EXTRACTED RECORDS
━━━━━━━━━━━━━━━━━━━━
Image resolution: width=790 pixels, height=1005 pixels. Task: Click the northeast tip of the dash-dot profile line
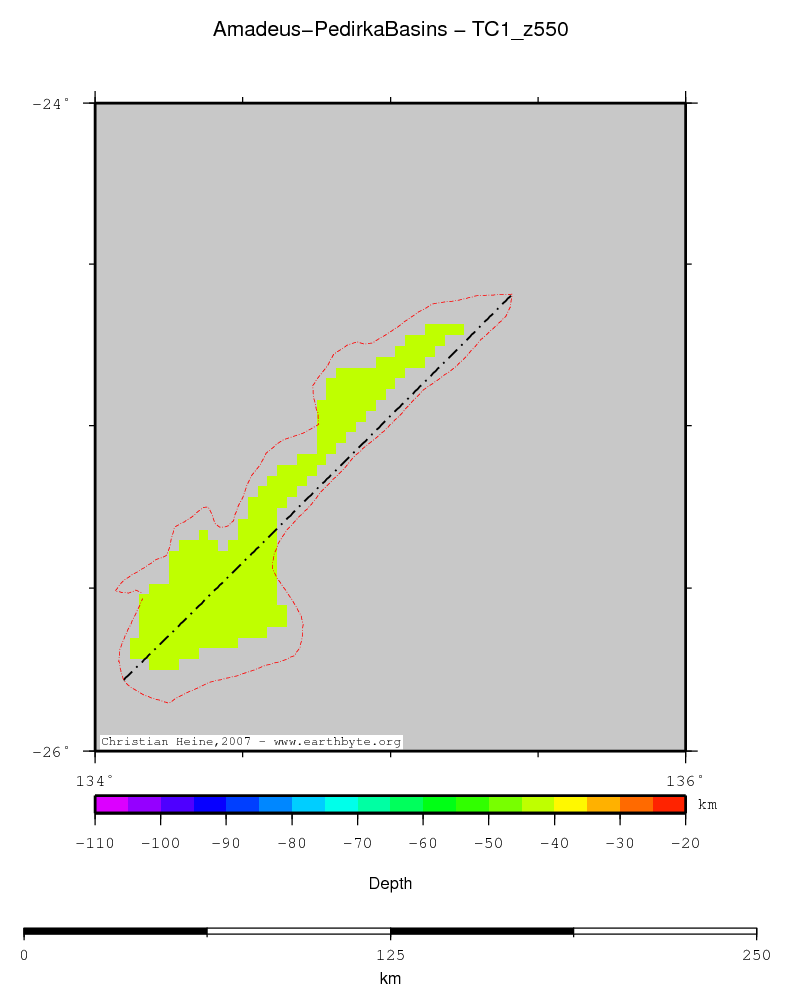tap(511, 295)
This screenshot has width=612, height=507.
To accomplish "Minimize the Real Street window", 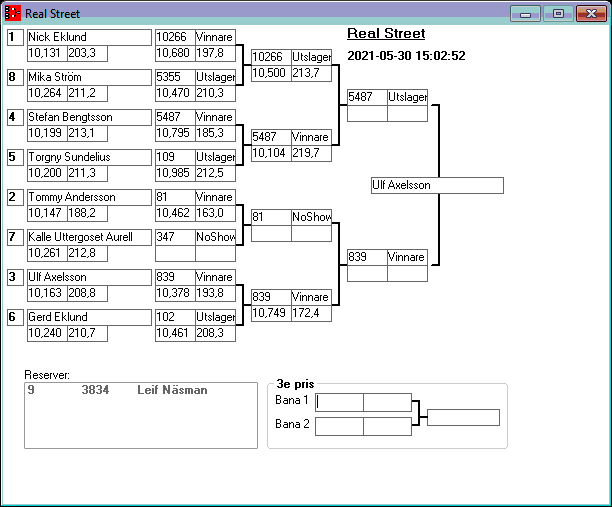I will (x=525, y=14).
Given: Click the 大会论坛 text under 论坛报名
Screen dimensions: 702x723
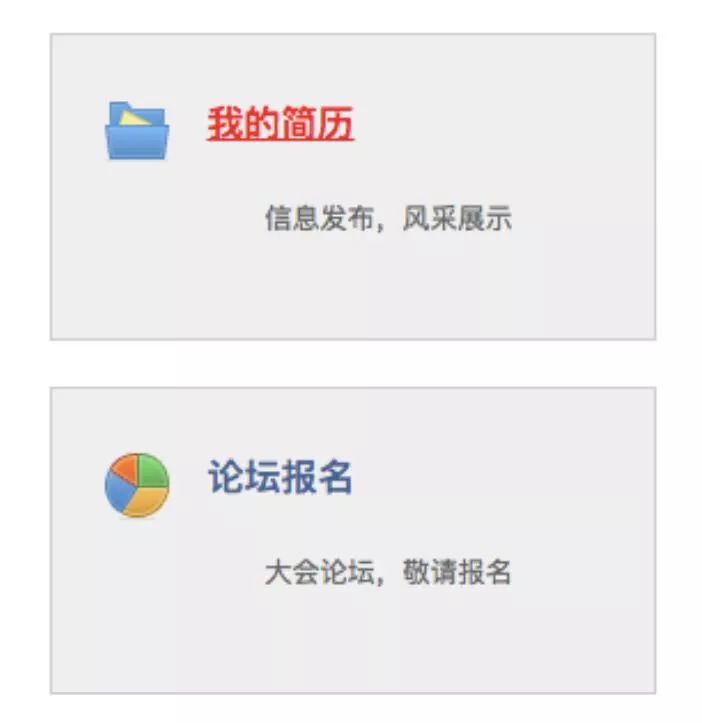Looking at the screenshot, I should 319,572.

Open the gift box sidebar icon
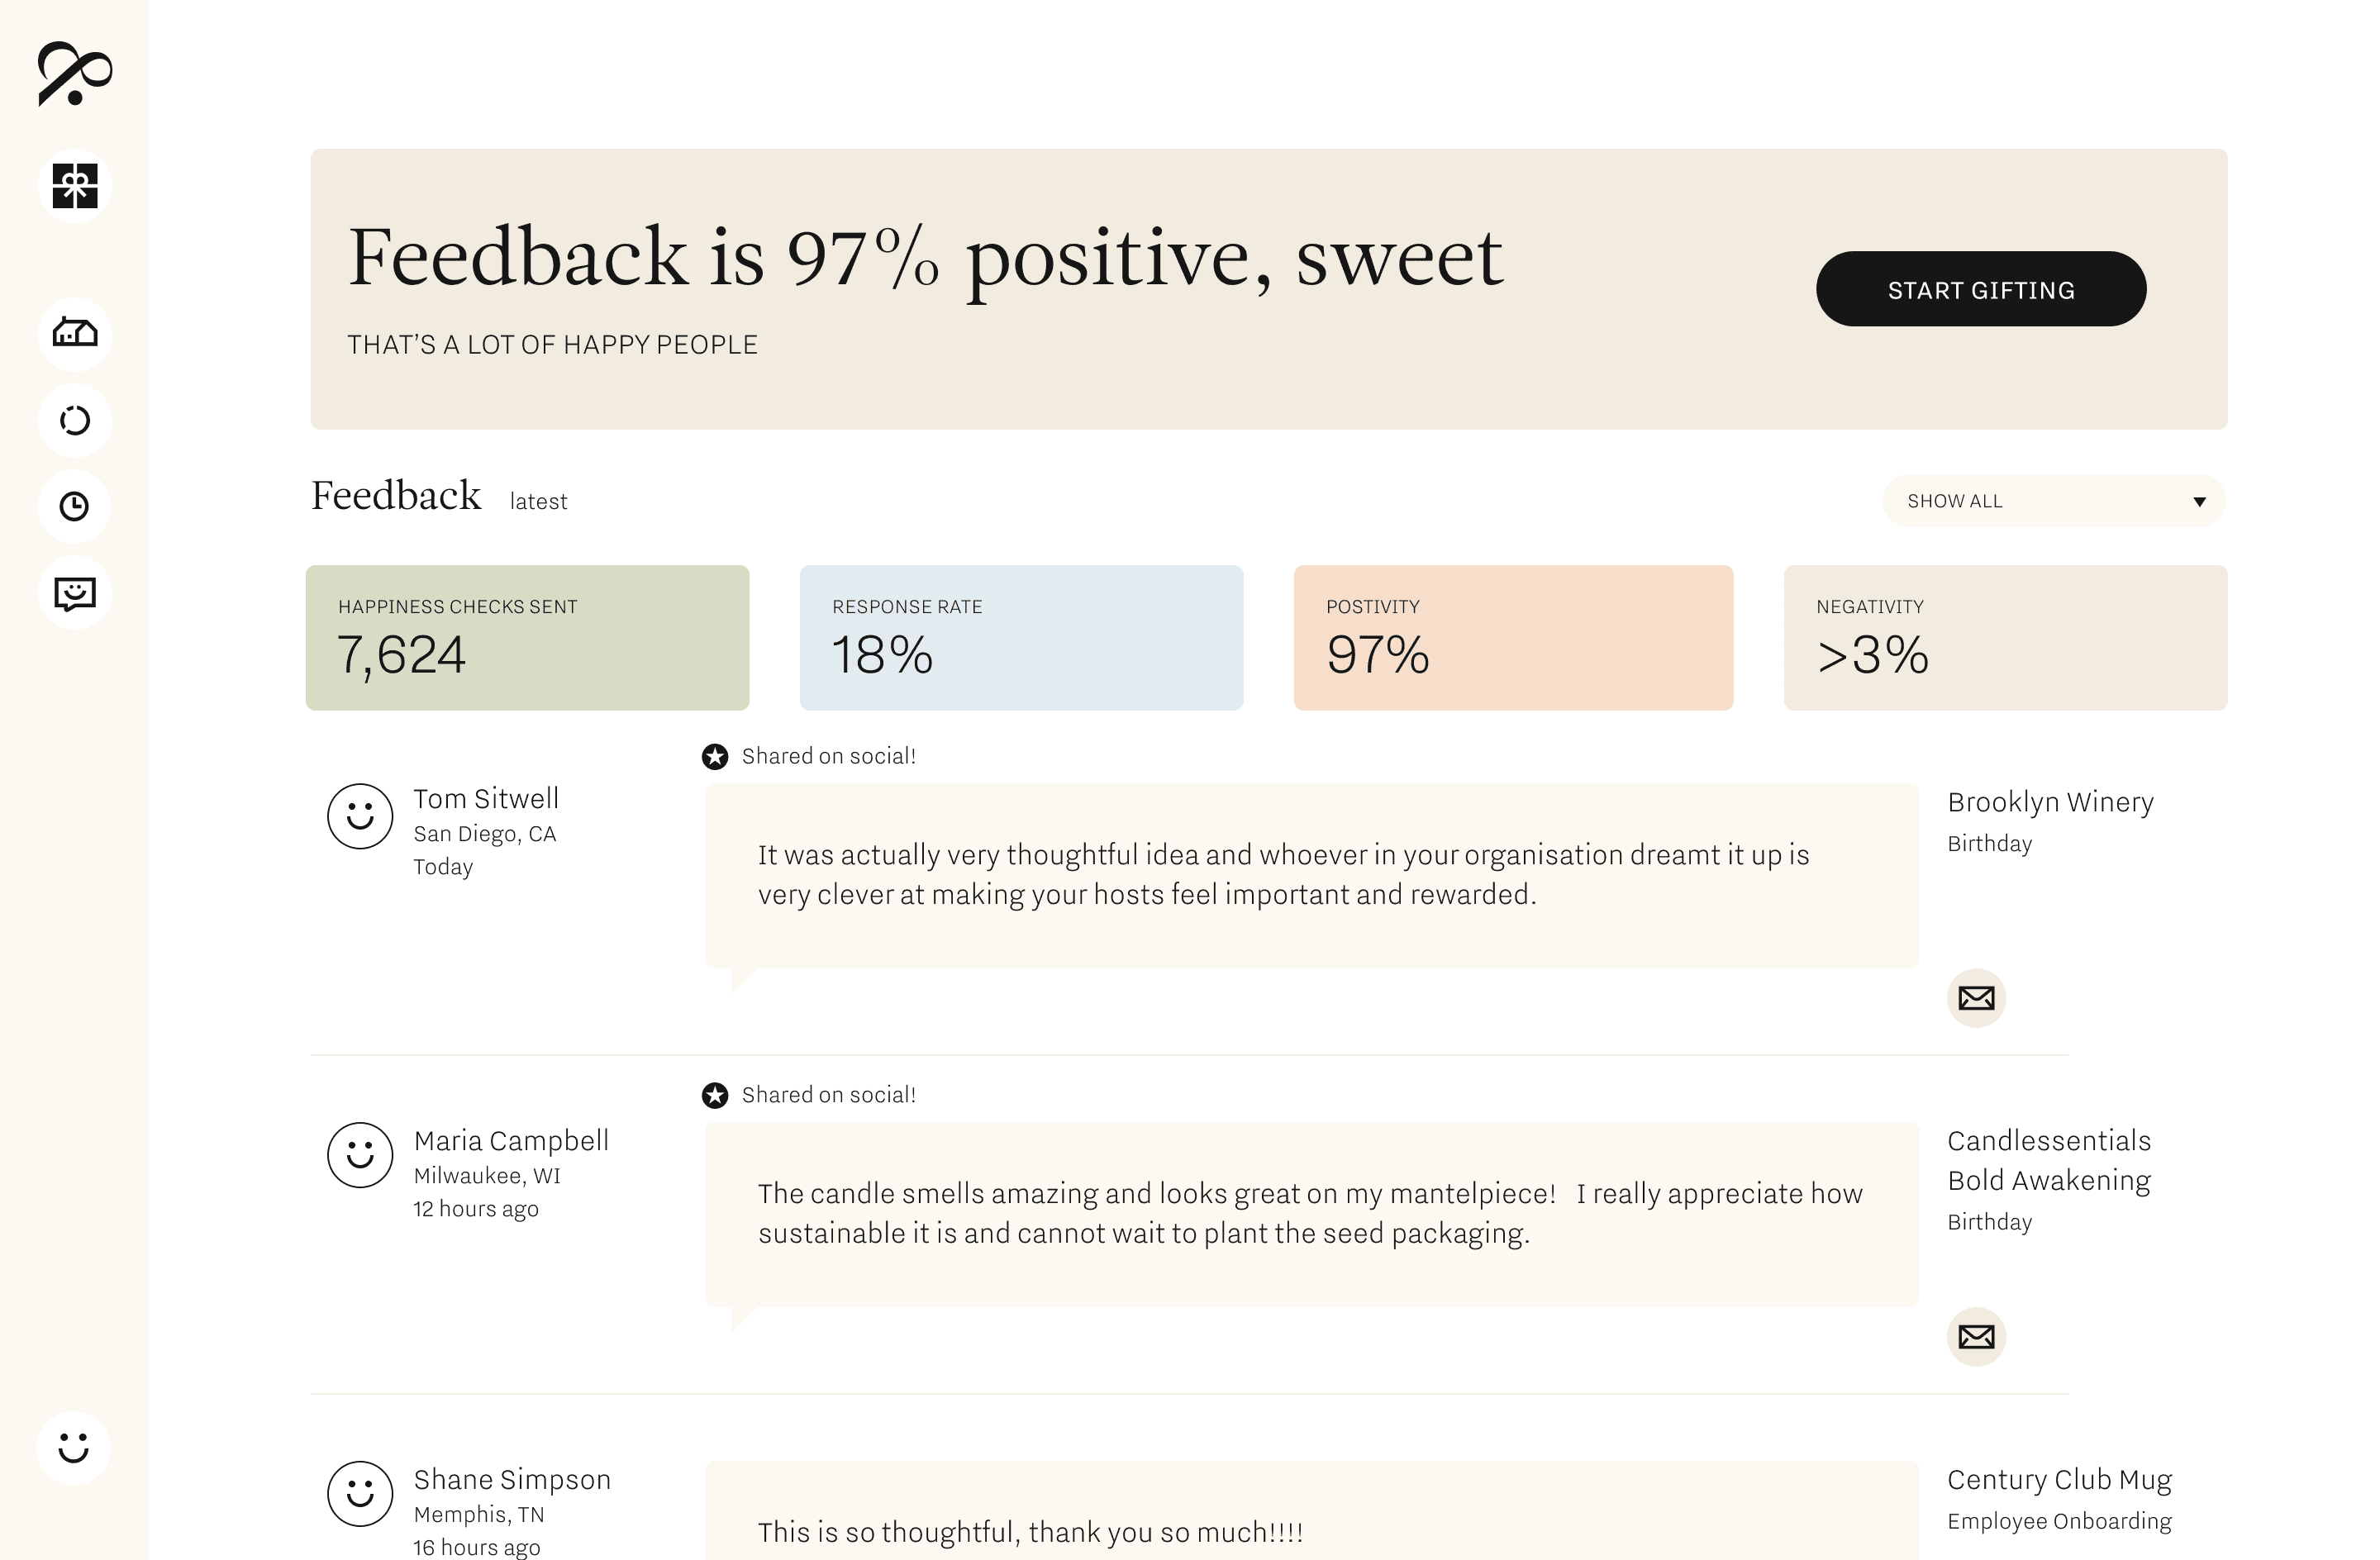[75, 186]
━━━━━━━━━━━━━━━━━━━━
WHAT TO WORK ON
Count the lines in the records above that contain the string "height", and reply with the number only.

ANSWER BELOW
2